### Extrait fourni
# # # #
Les conséquences stratégiques de l’état d’urgence au Myanmar : le Quad contre la Chine et la Russie?


Par Andrew Korybko − Le 3 février 2021 − Source orientalreview.org

andrew-korybkoLe Tatmadaw a pris la décision d’imposer un état d’urgence pour une durée d’un an, en réponse au refus de la National League for Democracy, anciennement au pouvoir, d’enquêter sérieusement sur les accusations militaires de fraude lors des élections contestées du mois de novembre dernier. Cette décision va temporairement ramener le Myanmar au statut précédent de paria dans la région, et l’exposer aux pressions multi-dimensions exercées par le Quad soutenu par les États-Unis, cela pendant que la Chine et la Russie s’emploient à stabiliser le pays en soutien de sa transition politique vers de nouvelles élections dans douze mois.

Résumé analytique

Le Myanmar est entré dans une période d’état d’urgence, prononcée pour un an, après que le Tatmadaw a placé en détention les dirigeants de la National League for Democracy (NLD), le parti anciennement au pouvoir, par suite de leur refus d’enquêter sérieusement sur les accusations de fraudes formulées par les militaires, fraudes qui auraient caractérisé les élections contestées du mois de novembre dernier. Souvent décrit par les médias internationaux comme un « coup d’État », alors que techniquement, l’action est tout à fait conforme à l’article 417 de la Constitution adoptée en 2008 par ce pays, et elle a d’ores et déjà été condamnée par les États-Unis et leurs alliés, y compris ceux du Quad [Quad = États-Unis, Inde, Australie, Japon, NdT], comme l’Inde voisine. Ceci ramène le Myanmar temporairement à son statut régional antérieur d’État paria, et tant que cela durera, il faut s’attendre à voir ce pays d’Asie du Sud-Est dépendre plus fortement de la Chine et de la Russie. Ces deux grandes puissances vont s’employer à stabiliser le pays pour soutenir sa transition politique vers de nouvelles élections dans douze mois, alors que l’ancienne coalition d’États soutenus par les États-Unis va œuvrer pour le déstabiliser.
# # # #
### Matériel fourni
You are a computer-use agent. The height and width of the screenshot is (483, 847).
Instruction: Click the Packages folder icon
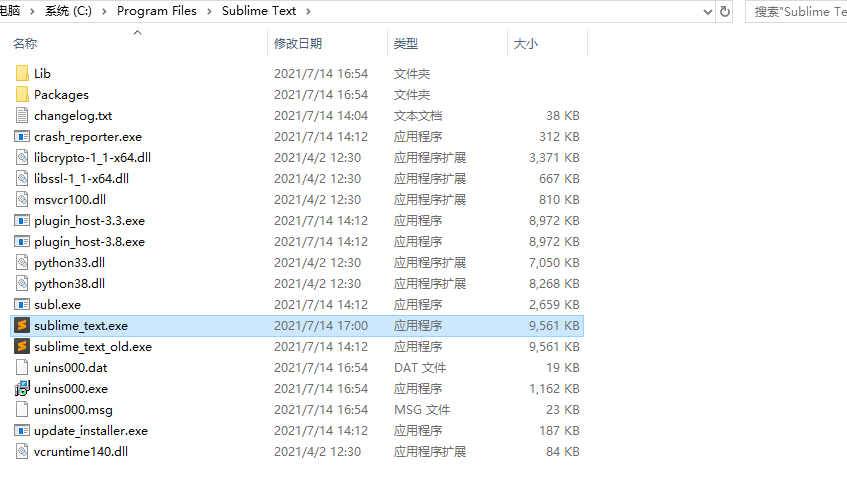click(23, 95)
# # # #
### Liste des tâches
1 > Citez le passage de l'article sur l'état d'urgence au Myanmar qui commence à « Les conséquences stratégiques » et se termine à « dans douze mois. ».
2 > Relevez, s'il vous plaît, tous les pays nommés dans l'article sur l'état d'urgence au Myanmar.

### Problèmes résolus
1 >
Les conséquences stratégiques de l’état d’urgence au Myanmar : le Quad contre la Chine et la Russie?


Par Andrew Korybko − Le 3 février 2021 − Source orientalreview.org

andrew-korybkoLe Tatmadaw a pris la décision d’imposer un état d’urgence pour une durée d’un an, en réponse au refus de la National League for Democracy, anciennement au pouvoir, d’enquêter sérieusement sur les accusations militaires de fraude lors des élections contestées du mois de novembre dernier. Cette décision va temporairement ramener le Myanmar au statut précédent de paria dans la région, et l’exposer aux pressions multi-dimensions exercées par le Quad soutenu par les États-Unis, cela pendant que la Chine et la Russie s’emploient à stabiliser le pays en soutien de sa transition politique vers de nouvelles élections dans douze mois.

2 > Myanmar, Chine, Russie, États-Unis, Inde, Australie, Japon